BEGIN Extracted entries
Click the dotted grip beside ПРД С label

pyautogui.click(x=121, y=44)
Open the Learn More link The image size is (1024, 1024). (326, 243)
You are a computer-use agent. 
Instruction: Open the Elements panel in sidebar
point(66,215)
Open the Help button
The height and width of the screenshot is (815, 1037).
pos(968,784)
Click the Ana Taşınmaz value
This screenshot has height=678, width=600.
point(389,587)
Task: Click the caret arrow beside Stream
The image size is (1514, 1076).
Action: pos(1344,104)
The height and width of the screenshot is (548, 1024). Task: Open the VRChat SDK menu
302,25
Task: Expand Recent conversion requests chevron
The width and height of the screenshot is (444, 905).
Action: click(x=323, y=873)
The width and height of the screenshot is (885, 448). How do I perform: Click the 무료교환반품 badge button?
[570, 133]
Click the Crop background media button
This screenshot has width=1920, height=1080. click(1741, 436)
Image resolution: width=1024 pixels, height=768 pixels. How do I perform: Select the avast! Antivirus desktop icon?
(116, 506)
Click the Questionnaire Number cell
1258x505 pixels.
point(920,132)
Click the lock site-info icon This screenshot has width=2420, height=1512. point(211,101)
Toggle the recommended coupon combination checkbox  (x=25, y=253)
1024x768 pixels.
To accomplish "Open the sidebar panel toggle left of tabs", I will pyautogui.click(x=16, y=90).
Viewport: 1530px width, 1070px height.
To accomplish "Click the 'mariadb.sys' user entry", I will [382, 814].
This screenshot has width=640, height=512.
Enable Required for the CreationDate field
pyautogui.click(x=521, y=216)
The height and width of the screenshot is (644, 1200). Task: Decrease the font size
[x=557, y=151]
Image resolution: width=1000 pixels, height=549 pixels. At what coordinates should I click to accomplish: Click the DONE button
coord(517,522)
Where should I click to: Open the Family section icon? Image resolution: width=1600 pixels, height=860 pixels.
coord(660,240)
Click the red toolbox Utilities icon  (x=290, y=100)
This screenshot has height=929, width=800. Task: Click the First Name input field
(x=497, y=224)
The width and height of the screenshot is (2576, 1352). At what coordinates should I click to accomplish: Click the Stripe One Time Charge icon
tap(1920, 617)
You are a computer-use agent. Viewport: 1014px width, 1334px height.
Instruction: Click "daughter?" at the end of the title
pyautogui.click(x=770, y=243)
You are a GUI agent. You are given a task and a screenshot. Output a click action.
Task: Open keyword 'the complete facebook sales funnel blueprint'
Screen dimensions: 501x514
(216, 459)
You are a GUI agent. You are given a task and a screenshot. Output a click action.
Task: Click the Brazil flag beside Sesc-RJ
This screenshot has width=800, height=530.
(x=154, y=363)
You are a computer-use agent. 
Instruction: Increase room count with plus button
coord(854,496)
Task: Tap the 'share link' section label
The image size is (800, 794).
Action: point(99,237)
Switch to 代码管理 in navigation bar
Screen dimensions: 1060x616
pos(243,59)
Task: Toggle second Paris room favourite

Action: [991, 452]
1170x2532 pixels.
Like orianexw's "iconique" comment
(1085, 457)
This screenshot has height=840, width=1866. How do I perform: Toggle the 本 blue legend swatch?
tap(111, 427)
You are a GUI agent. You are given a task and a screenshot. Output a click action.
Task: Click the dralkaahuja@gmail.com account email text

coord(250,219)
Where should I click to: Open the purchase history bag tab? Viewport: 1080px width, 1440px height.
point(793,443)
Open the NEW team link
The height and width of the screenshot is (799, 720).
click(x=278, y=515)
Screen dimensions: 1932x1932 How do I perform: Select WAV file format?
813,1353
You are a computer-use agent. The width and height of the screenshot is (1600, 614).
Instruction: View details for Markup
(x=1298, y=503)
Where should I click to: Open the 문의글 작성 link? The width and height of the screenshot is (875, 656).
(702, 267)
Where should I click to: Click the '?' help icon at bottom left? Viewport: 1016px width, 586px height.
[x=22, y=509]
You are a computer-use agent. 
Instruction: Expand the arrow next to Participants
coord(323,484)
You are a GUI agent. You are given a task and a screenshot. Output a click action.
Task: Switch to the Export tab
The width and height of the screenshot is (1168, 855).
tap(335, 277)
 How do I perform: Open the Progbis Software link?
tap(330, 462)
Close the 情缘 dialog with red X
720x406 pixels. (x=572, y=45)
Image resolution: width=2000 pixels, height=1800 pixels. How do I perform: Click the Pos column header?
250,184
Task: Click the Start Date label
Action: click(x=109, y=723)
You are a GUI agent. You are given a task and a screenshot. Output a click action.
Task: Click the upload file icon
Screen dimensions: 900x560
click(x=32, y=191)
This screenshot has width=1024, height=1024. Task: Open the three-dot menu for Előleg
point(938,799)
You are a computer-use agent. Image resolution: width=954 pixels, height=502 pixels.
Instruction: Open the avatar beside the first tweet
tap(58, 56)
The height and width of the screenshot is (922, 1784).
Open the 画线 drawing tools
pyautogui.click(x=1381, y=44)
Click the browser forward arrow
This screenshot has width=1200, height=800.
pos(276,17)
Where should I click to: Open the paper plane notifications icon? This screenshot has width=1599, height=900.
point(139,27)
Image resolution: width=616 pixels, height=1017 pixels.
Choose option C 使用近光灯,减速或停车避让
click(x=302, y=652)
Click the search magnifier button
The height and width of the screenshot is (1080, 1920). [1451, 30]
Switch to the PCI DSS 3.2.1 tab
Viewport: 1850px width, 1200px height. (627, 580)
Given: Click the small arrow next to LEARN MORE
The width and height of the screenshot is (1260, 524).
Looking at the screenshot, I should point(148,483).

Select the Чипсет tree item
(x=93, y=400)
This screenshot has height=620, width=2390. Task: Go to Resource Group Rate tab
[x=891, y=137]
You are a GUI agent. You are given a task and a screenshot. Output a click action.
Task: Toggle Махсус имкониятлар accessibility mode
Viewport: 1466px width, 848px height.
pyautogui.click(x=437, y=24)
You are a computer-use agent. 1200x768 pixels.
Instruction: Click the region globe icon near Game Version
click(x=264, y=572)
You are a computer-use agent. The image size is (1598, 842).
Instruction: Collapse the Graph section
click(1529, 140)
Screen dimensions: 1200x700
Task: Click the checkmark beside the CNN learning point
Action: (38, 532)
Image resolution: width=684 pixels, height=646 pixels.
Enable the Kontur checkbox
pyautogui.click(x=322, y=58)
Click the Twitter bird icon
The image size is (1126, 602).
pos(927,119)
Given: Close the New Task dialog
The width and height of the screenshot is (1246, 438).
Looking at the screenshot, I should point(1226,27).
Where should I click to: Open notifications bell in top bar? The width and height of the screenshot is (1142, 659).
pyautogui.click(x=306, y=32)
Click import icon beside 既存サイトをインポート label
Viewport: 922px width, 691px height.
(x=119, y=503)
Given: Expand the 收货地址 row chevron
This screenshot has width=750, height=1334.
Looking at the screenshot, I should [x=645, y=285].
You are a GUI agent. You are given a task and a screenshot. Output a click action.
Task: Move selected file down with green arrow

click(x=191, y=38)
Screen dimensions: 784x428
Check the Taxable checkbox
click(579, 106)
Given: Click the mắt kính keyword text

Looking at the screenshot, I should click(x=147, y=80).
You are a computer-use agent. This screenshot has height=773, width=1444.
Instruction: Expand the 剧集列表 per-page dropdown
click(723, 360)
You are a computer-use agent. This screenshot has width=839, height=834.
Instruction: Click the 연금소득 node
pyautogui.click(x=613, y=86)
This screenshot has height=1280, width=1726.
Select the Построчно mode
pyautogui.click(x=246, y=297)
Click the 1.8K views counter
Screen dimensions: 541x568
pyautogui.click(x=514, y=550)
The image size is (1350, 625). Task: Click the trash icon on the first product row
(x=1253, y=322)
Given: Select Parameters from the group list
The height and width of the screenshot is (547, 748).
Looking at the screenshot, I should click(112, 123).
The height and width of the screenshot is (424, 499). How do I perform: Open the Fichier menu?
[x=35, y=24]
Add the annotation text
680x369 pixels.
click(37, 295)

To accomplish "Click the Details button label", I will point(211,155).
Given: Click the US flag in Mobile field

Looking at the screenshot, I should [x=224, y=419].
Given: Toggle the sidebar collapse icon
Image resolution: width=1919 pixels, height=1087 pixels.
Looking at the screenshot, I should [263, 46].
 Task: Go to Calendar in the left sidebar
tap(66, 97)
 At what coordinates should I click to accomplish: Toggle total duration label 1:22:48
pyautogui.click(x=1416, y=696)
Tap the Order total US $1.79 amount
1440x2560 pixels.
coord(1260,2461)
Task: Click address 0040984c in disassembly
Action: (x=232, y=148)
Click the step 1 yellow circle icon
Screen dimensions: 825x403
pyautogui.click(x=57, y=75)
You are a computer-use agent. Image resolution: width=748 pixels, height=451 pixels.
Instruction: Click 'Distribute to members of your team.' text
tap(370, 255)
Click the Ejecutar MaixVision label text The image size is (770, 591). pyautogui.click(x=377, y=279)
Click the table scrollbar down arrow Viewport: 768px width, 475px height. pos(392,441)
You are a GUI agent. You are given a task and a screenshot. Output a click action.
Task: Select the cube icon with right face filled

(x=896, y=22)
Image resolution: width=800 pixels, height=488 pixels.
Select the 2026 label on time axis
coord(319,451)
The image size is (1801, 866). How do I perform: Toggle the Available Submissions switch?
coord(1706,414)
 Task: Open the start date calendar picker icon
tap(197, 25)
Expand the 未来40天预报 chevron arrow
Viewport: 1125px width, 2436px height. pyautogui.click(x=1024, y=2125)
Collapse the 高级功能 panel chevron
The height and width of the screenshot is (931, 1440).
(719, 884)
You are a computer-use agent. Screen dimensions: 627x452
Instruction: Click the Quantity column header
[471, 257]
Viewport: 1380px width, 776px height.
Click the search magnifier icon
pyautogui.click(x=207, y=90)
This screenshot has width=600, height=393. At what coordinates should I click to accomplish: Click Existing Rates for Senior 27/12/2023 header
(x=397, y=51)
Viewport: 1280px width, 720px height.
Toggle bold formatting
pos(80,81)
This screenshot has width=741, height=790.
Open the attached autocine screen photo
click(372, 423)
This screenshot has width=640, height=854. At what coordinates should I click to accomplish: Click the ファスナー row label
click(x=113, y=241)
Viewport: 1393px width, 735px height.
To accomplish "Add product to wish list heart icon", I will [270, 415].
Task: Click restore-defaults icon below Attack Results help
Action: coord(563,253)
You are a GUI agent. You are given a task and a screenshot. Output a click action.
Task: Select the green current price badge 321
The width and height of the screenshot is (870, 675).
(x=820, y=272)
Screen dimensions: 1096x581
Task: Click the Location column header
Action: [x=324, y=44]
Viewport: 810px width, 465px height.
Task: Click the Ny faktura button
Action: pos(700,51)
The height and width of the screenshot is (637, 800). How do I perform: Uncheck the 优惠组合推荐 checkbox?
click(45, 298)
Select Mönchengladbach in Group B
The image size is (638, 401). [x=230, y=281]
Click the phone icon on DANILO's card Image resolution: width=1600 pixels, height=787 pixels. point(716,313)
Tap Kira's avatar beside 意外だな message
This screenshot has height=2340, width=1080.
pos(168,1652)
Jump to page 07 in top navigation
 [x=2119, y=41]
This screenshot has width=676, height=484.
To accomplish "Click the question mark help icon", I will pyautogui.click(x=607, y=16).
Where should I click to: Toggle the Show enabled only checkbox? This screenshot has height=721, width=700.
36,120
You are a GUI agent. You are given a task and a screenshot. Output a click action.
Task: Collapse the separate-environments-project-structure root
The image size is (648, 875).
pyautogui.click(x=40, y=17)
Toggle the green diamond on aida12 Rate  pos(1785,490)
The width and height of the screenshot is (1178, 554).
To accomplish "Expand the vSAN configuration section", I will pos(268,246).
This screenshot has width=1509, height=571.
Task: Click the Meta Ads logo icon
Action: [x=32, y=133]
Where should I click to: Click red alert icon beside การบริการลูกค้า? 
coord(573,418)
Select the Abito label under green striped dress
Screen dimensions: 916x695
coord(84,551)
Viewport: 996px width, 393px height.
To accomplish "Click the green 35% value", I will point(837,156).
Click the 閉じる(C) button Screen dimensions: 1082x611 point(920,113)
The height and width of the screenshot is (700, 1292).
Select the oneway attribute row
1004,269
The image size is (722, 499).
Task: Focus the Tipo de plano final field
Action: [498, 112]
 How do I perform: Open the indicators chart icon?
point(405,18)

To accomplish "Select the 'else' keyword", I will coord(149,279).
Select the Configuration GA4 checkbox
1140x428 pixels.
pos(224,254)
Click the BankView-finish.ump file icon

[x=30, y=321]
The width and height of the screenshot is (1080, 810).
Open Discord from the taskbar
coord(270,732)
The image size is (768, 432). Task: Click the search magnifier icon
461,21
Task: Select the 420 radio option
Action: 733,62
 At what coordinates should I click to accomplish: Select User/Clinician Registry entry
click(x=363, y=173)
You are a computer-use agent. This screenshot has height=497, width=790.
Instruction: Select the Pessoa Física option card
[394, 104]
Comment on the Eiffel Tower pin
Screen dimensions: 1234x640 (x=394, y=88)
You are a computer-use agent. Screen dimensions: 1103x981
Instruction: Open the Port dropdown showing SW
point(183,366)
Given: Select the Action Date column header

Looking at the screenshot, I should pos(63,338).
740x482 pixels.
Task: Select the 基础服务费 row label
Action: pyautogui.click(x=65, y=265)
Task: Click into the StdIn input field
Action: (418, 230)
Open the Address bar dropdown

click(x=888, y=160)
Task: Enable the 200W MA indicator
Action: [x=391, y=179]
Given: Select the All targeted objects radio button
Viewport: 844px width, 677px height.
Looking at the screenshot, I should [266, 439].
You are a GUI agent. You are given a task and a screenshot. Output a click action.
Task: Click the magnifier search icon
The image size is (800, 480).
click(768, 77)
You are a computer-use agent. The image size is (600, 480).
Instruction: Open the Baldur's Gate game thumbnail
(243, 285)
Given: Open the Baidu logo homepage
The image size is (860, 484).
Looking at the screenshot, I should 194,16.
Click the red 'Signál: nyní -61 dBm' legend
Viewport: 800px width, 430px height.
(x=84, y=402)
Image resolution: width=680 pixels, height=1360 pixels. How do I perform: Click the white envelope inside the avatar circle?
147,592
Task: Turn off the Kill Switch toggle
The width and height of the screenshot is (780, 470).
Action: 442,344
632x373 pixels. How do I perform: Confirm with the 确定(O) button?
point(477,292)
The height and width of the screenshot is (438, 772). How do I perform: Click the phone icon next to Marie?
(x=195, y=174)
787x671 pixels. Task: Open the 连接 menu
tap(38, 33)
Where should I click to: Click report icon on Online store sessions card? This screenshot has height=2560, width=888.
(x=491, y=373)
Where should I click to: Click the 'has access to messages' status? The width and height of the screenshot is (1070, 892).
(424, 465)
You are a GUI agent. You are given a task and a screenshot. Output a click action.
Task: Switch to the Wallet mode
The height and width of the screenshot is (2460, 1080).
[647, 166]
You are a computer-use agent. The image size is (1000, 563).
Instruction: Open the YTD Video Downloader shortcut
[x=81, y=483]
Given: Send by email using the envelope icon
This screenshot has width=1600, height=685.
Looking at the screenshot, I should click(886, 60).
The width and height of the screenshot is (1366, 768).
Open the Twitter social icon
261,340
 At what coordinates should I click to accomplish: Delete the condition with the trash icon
END Extracted entries
Assignment :: The entries above hold a line with "Viewport: 1393px width, 735px height." and a later line with "Task: Select the green". Write out exactly those lines and all lines between, nothing more.

Reply to the exercise ::
Viewport: 1393px width, 735px height.
To accomplish "Add product to wish list heart icon", I will [270, 415].
Task: Click restore-defaults icon below Attack Results help
Action: coord(563,253)
You are a GUI agent. You are given a task and a screenshot. Output a click action.
Task: Select the green current price badge 321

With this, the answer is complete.